Despite the best of intentions, the bi-monthly release of fish into Daming Lake in Jinan, Shandong has resulted in an ecological disaster, with upwards of 50 kilograms of dead fish collected from the lake each day.
The lake has become a popular place to perform the traditional Buddhist ritual of fangsheng (放生), whereby animals are rescued from captivity and released back into the natural environment to signify harmony with nature.
Performed on the first and 15th day of each lunar month, residents spend thousands of yuan to purchase live fish and release them into Daming Lake. Approximately 20,000 fish, weighing 5,000 kilograms are released into the lake each month.
Park official Su Jian said some 60 to 70 percent of the fish released into the lake don’t survive because they aren’t indigenous species and cannot adapt to the local environment:
About 50 kilograms of dead fish have to be removed from the lake on a daily basis. On some days, the amount is close to 100 kilograms. In a month, we collect an average of about 1,500 kilograms of dead fish.

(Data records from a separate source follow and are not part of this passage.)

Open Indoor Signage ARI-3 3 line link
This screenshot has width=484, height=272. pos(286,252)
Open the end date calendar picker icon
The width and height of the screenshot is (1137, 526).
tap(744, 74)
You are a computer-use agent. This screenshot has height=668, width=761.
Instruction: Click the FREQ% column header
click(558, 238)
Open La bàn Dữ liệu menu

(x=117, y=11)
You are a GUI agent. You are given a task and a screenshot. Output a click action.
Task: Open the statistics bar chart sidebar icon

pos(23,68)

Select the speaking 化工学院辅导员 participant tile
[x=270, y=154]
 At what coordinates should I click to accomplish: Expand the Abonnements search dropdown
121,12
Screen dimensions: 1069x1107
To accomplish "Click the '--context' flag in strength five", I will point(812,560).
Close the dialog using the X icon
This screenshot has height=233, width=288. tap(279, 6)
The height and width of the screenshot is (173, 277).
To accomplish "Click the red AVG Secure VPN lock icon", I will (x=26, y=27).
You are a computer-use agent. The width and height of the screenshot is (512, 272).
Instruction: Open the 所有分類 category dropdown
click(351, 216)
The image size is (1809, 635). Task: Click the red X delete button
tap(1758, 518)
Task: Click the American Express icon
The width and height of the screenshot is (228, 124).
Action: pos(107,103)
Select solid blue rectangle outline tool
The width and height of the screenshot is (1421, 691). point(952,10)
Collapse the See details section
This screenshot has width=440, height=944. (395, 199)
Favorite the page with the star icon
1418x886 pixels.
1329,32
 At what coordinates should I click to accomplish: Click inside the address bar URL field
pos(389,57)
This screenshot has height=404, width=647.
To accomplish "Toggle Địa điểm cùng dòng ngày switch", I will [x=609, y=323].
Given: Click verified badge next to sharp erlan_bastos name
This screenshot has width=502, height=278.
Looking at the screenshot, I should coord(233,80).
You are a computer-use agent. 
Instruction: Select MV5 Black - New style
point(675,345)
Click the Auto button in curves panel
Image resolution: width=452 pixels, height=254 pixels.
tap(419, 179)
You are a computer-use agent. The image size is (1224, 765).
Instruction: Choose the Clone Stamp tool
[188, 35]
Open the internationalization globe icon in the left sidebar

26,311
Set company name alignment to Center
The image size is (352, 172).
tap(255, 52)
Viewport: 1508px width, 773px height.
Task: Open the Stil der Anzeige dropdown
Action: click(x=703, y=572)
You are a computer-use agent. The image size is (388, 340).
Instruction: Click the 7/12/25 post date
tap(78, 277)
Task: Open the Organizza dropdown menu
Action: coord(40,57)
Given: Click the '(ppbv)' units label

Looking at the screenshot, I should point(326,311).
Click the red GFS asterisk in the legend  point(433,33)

Fish aren’t the only concern. The lake’s lotus fields are being decimated, and the local wildlife is quickly disappearing. Park Director, Yang Junguo, warned of a complete collapse of the lake ecosystem. According to Yang, local wildlife like prawns, rock turtles, and water rats are quickly disappearing, while non-local wildlife like catfish, frogs, and eels are now appearing in greater numbers.
Perhaps most alarming is the emergence of online photos of residents releasing snapping turtles into the lake. Snapping turtles are not indigenous to Daming Lake, and have no known predators in the habitat, only increasing the probability of the ecosystem’s collapse.
Last week local officials started to discourage residents from releasing wildlife into the lake, however the damage at this point seems irreparable.